Y si vienes en temporada, prueba a parar en alguna de las plantaciones de lichis: delante de casi todas hay un puesto con fruta recién recogida. Yo, tras hablarlo con los agricultores, pude ver la cosecha de cerca, y el lichi cogido directamente del árbol sabía increíble.

Cómo dar las gracias por la comida mauriciana
En Mauricio te puedes entender en inglés y en francés, pero entre ellos los isleños hablan criollo mauriciano.
"Mersi" (mersi): gracias. Viene del francés "merci" y se usa exactamente igual. Si quieres dar las gracias con más énfasis, di "Mersi bokou" (mersi boku): muchas gracias.
Lo más probable es que te respondan "Padkwa": de nada.
Curiosidades sobre la comida mauriciana
- La caña de azúcar la trajeron a Mauricio los colonizadores neerlandeses ya a principios del siglo XVII. El clima tropical húmedo le sentó tan bien que en el siglo XIX la isla se colocó entre los principales productores de azúcar del mundo.
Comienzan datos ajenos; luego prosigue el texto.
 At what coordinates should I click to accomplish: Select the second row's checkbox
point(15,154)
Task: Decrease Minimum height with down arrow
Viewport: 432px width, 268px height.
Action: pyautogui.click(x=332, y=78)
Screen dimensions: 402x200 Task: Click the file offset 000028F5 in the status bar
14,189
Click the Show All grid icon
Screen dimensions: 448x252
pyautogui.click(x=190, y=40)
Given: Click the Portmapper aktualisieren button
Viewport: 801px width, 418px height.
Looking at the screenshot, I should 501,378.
- El bagazo de la caña de azúcar no se tira. Se transforma en biocombustible, con el que en la isla se genera electricidad.
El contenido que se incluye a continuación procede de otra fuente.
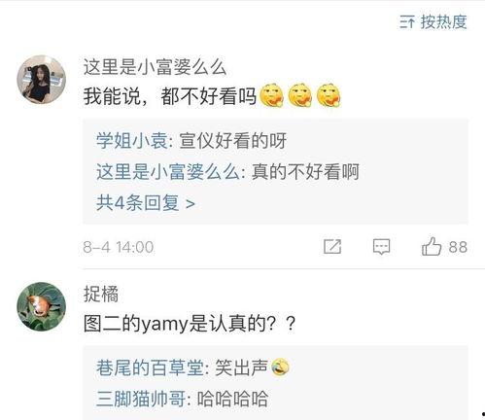Open top comment username 这里是小富婆么么

pyautogui.click(x=155, y=67)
- Los campos de caña de azúcar se queman antes de la cosecha. Las hojas pequeñas arden y a los trabajadores solo les quedan los tallos gruesos; la quema requiere permiso y se hace casi siempre de noche.
- El roti y el farata solo se diferencian en la forma. El pan redondo es el roti y el cuadrado, el farata: la masa y los rellenos son los mismos.
- El caldo caliente con albondiguillas es un plato muy querido incluso con treinta grados. Yo esperaba que fuera lo último que pediría la gente de aquí, y al final acabé pidiéndolo yo mismo una y otra vez.
- El nombre del plato teokon farci mezcla dos idiomas. Teokon es tofu en criollo y farci es relleno en francés: no hay mejor muestra de cómo se han fundido las cocinas de la isla.
- Las verduras encurtidas achard llevan aceite de algodón. Su sabor es muy particular y no tiene por qué gustarle a todo el mundo: recomiendo probar primero un envase pequeño.
- El té se cultiva en la isla desde 1892. La plantación de Bois Chéri, en el sur, abastece hoy en día a todo Mauricio de té negro con vainilla.
- En Mauricio todas las botellas de cerveza de vidrio llevan depósito. La cervecería artesanal Flying Dodo elabora además minilotes de tan solo 500 litros y cada mes se inventa una receta nueva.
- Los árboles de lichi se protegen con grandes redes. Y es que la fruta madura es un manjar para los pájaros y los murciélagos frugívoros de la zona. Se cosecha a mano y con un trocito de rama: una vez cogido, el lichi ya no madura más.
- La terminal de tranvía de Curepipe lleva el nombre de Jan Palach. Cuando pregunté por ello en un puesto de comida, me enseñaron con orgullo el cartel con su nombre. Una huella checa inesperada en mitad del océano Índico.

¡Disfruta de Mauricio y de la mejor comida mauriciana!